● Work instructions
Copy the material below word for word, omitting the pictures.

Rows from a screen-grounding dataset
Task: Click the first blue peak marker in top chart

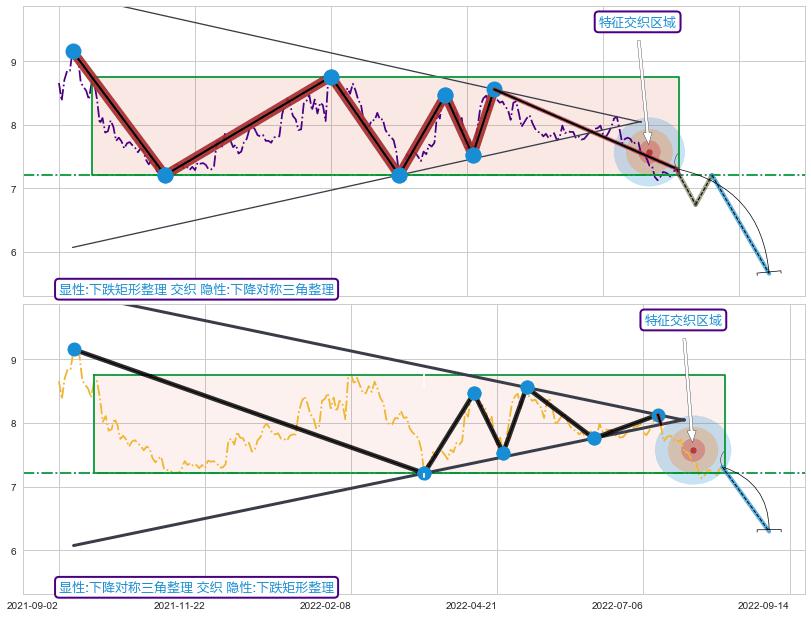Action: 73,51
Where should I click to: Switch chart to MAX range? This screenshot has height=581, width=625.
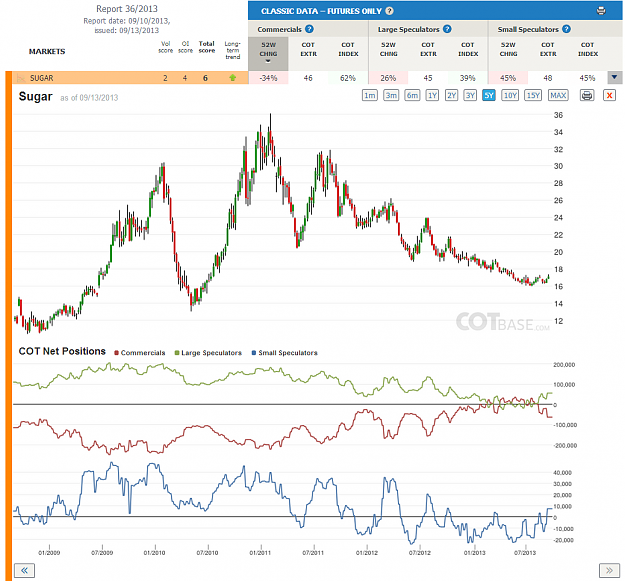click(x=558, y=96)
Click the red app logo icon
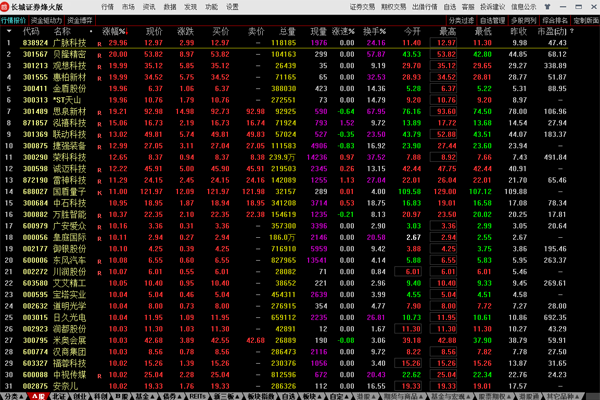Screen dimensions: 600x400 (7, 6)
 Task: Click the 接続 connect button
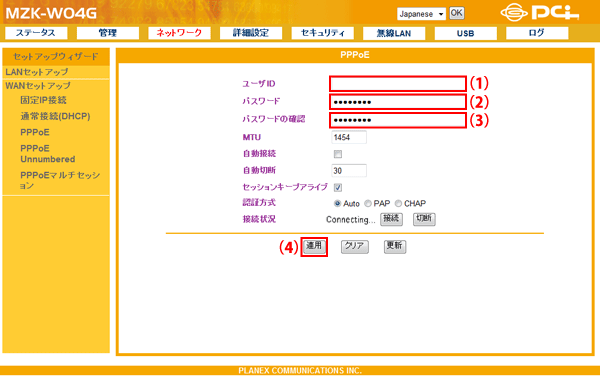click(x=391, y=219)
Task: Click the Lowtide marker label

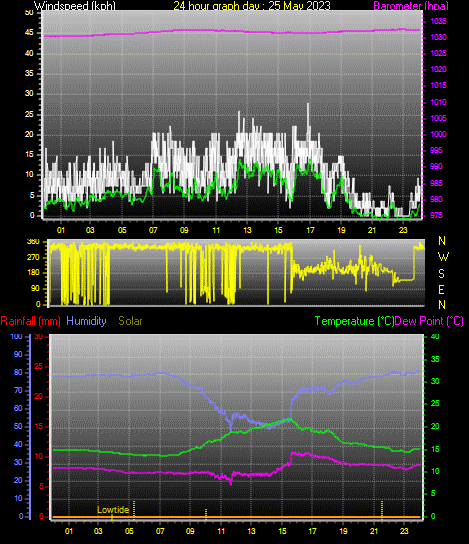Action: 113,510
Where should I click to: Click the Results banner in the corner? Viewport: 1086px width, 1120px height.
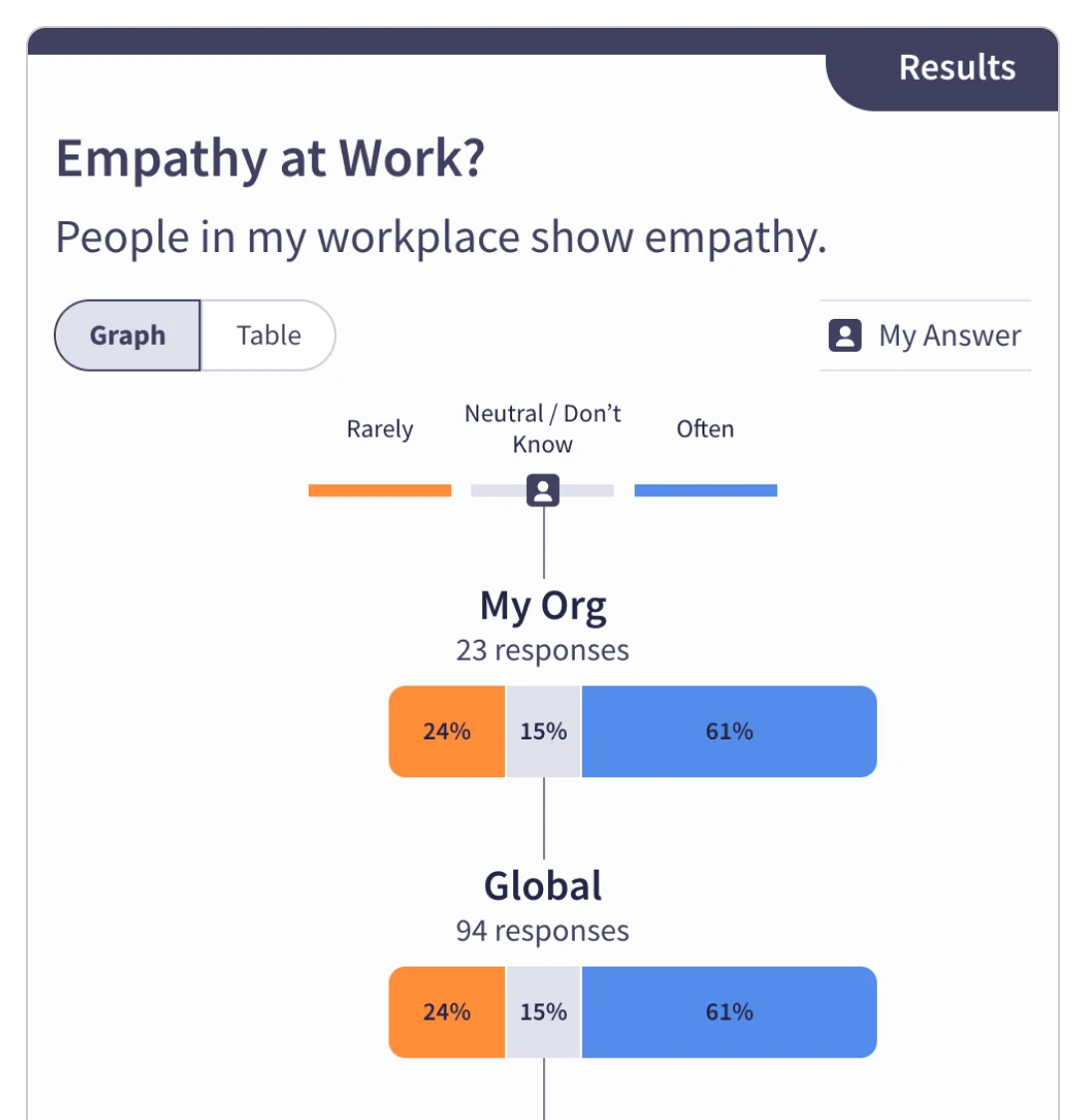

● Answer for this exercise
Task: Click the first blue peak marker in top chart

Action: 73,51
Where should I click to: Switch chart to MAX range? This screenshot has height=581, width=625.
click(x=558, y=96)
Click the red app logo icon
Screen dimensions: 600x400 (7, 6)
 Task: Click the 接続 connect button
click(x=391, y=219)
Task: Click the Lowtide marker label

Action: 113,510
Where should I click to: Click the Results banner in the corner? Viewport: 1086px width, 1120px height.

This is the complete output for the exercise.